Astrape, Bronte, Titania, Loxos, Nisha, Lira, Ephemera, Melody, Shana, Shannon, Chloee, Charmaine ve herkesi şaşırtacak şekilde Celeste de.
William'ın eşleri ve sevgilileri dahil hiç kimse bunun olacağını görmemişti çünkü Yarımelf ve güzel Elf bunu herkesten bir sır olarak saklamıştı.
Düğün ve resepsiyon bittikten sonra William, eşlerini Kraliyet Sarayı'nın içinde saklanan küçük bir tapınağa götürdü.

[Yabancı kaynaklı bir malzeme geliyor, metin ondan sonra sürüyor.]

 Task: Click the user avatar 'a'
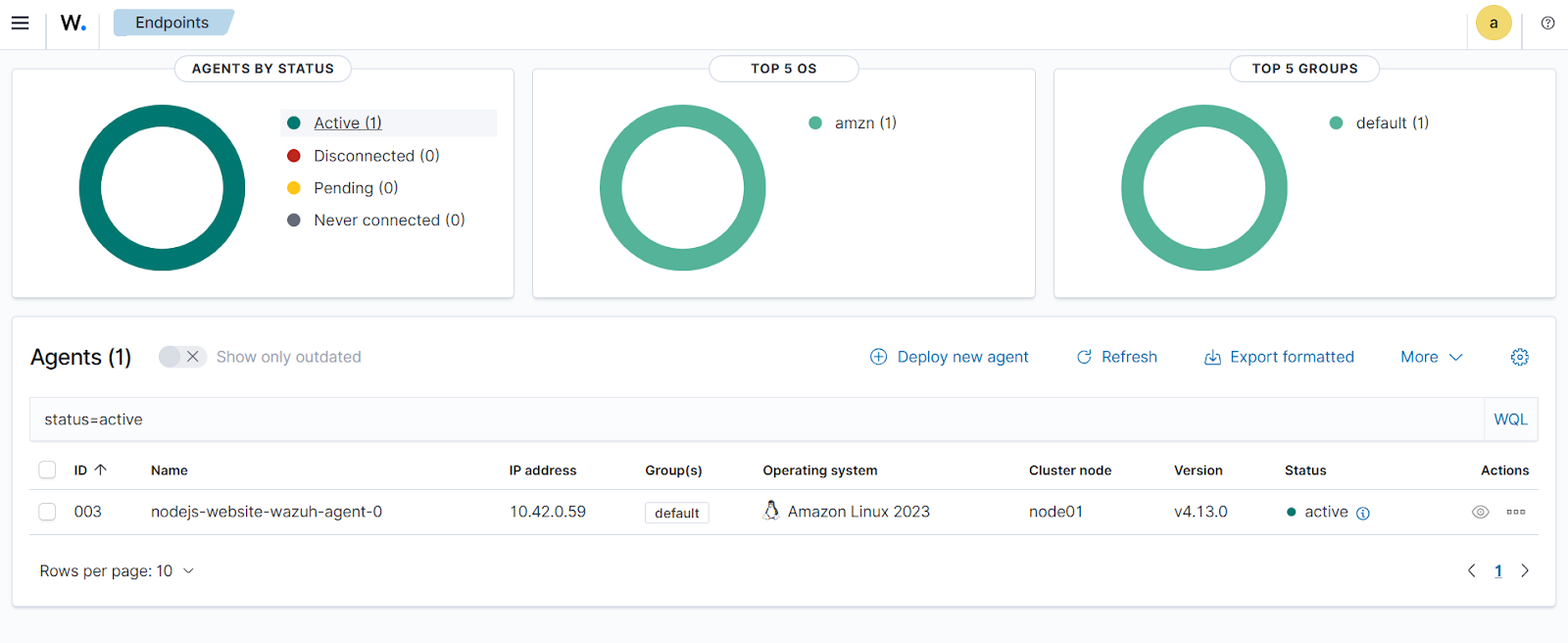[1493, 23]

Orada, Celeste bir gelinlik giymiş halde duruyordu ve yanında, Bekaret ve Av Tanrıçası olan Patron Tanrıçası Artemis'ten başkası yoktu.
Onları evlendiren kişi, William'ın evlilik törenlerine başkanlık etmeye karar veren Freya'dan başkası değildi.
Birlikteliklerini mümkün kılan kişi William'ın karısı Celine'den başkası değildi. Bu kolay bir çaba değildi çünkü Celeste, Erdeminin doğası gereği münzevi bir yaşam tarzı yaşamaya karar vermişti.
Ancak, Koruyucu Tanrıça ile konuştuktan sonra Elf, önceki İffet Hanımlarının halkın gözünden uzak gizli sevgilileri olduğunu keşfettiğinde şaşırdı.
Bu, Chastity'nin gelecekteki bakirelerinin itibarını onurlandırmak için yapıldı, bu nedenle Celeste'nin William'la evliliği tamamen gizlilik içinde tutuldu ve yalnızca William'ın eşleri tarafından biliniyordu.
Geçen yıl ilişkileri daha da yakınlaşmış olsa da, William ve Celeste'nin birbirlerine karşı hisleri arkadaştan öte ama sevgiliden daha azdı. Buna rağmen ikisi yine de birbirleriyle evlenmeye karar verdiler çünkü bunu yapacak başka zamanları yoktu.
Kendilerine daha fazla zaman verilirse, tıpkı pek çok zorluğun ardından karı koca olan William ve Celine'in başına geldiği gibi, birbirlerine karşı hislerinin artacağına inanıyorlardı.